Retorno al origen: Las cicatrices de un niño

532 49 5
                                    

Cada viaje en el tiempo era un salto al abismo para Takemichi, una caída libre en las fauces del pasado que nunca anunciaba su llegada ni pedía permiso. Había aprendido a esperar lo inesperado, a sentir cómo el tiempo se retorcía y se doblaba, arrastrándolo hacia atrás en su corriente implacable. Pero nunca como esto, nunca tan lejos. Esta vez, el tiempo lo había arrojado a un pasado que pensó que había logrado enterrar bajo capas de años y olvido.

Ahí estaba Takemichi, no como un fantasma de su pasado, sino como el niño que realmente fue, sintiendo el peso de una mirada que se clavaba en él con una familiaridad que dolía. La presencia de su madre llenaba la habitación, su voz era como el filo de una navaja, fría y precisa, que no necesitaba tocar la piel para dejar una herida abierta en su ser. Vivir de nuevo esos momentos, con la conciencia de su yo adulto, era enfrentar la crudeza de una realidad que había intentado dejar atrás, pero que ahora lo confrontaba con una claridad desgarradora.

La sorpresa de Takemichi no venía de la distancia en el tiempo que había viajado, sino de la intensidad brutal con la que los recuerdos lo asaltaban. Era una invasión a sus sentidos, un asedio a su alma, como si cada segundo vivido entonces se reprodujera con una fidelidad que no dejaba espacio para la duda o el alivio. Aunque había navegado por este río turbulento antes, este salto temporal era un desafío a su capacidad de enfrentar y aceptar las verdades que el tiempo, en su cruel sinceridad, se empeñaba en revelar.

Takemichi había olvidado, o más bien, había intentado olvidar cómo las paredes de su hogar, que alguna vez fueron refugio, se habían convertido en una prisión de palabras hirientes y silencios pesados. En su mente, la idea de ser un pandillero había brillado no por la violencia o el poder, sino como la promesa de un escape, un pasaje a un lugar donde las sombras de su hogar no pudieran alcanzarlo. Esos recuerdos, aquellos momentos de desesperación, se habían desvanecido como el humo de un fuego extinguido, perdidos en el tiempo hasta que el tiempo mismo los trajo de vuelta.

—¿Estás siquiera escuchando, Takemichi? —La voz de su madre rompió el silencio, un látigo que no solo azotaba sus oídos sino que también dejaba marcas invisibles en su alma. Era una voz que conocía demasiado bien, una voz que había resonado a través de los años y ahora lo encontraba en este bucle temporal.

—Lo siento, mamá —la respuesta de Takemichi fue automática, un murmullo que luchaba por hacerse oír sobre el estruendo de su propio corazón. En ese murmullo había años de sumisión y dolor, el eco de un niño que había crecido demasiado rápido en un mundo que le pedía ser fuerte cuando todo en él se sentía roto.

—¿Lo sientes? ¿Qué no puedes hacer nada bien? No entiendo por qué te tuve. Eres solo un estorbo para mí. Solo sirves para llorar y llorar —cada palabra era un dardo envenenado, y el rostro de su madre, una máscara de rabia y desprecio.

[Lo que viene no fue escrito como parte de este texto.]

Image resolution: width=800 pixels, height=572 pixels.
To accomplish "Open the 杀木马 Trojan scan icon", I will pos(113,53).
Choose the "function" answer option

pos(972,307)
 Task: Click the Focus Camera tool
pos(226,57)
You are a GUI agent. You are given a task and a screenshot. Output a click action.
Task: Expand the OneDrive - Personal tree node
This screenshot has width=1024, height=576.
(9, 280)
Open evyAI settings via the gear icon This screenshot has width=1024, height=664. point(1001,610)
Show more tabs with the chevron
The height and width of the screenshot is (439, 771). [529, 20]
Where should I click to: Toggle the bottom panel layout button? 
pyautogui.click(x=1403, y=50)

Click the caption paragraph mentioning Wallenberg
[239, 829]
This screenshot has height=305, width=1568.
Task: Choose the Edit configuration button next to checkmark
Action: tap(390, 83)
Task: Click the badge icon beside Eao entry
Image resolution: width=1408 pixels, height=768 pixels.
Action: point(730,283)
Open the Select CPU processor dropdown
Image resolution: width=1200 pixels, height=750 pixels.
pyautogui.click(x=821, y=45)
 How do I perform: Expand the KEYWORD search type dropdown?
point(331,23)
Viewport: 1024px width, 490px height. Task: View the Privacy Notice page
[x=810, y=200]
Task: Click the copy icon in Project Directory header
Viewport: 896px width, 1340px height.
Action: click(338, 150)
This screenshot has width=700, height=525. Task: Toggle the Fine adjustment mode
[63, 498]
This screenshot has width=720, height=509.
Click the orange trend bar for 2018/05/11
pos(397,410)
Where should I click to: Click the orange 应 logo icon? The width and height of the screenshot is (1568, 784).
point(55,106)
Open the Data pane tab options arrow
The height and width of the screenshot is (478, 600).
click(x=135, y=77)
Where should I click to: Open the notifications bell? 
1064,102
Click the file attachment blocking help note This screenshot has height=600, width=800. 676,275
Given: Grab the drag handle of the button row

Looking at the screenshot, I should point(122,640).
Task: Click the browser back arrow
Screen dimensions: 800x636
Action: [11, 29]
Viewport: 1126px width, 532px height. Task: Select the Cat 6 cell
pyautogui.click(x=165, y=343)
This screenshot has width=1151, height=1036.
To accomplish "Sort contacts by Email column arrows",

—Tienes razón, mamá —Takemichi asintió, su voz un hilo tenso de resignación. Se sentía inútil, incapaz de salvar a alguien, ni siquiera a sí mismo. Su mirada estaba perdida, sus ojos dos pozos vacíos reflejando la nada.

—Bueno, al menos sabes lo que eres. Ahora ve con Kai. Él te dará algo de dinero —la orden fue dada con un tono frío e imperativo.

El miedo se deslizó en los ojos de Takemichi, una chispa rápida que su madre no captó. Kai... ese nombre era un puñal helado en su memoria. Recordó las manos de Kai, cómo se deslizaban con propiedad sobre su piel, cómo lo marcaban con una propiedad que nadie debería tener sobre otro ser humano.

Recordar lo que Kai le hizo, recordar que su propia madre lo vendió por unos cuantos yenes, era un dolor que se retorcía en su pecho como una serpiente. No quería volver a sentir esas manos sobre él, no quería que ese viejo asqueroso volviera a tocarlo.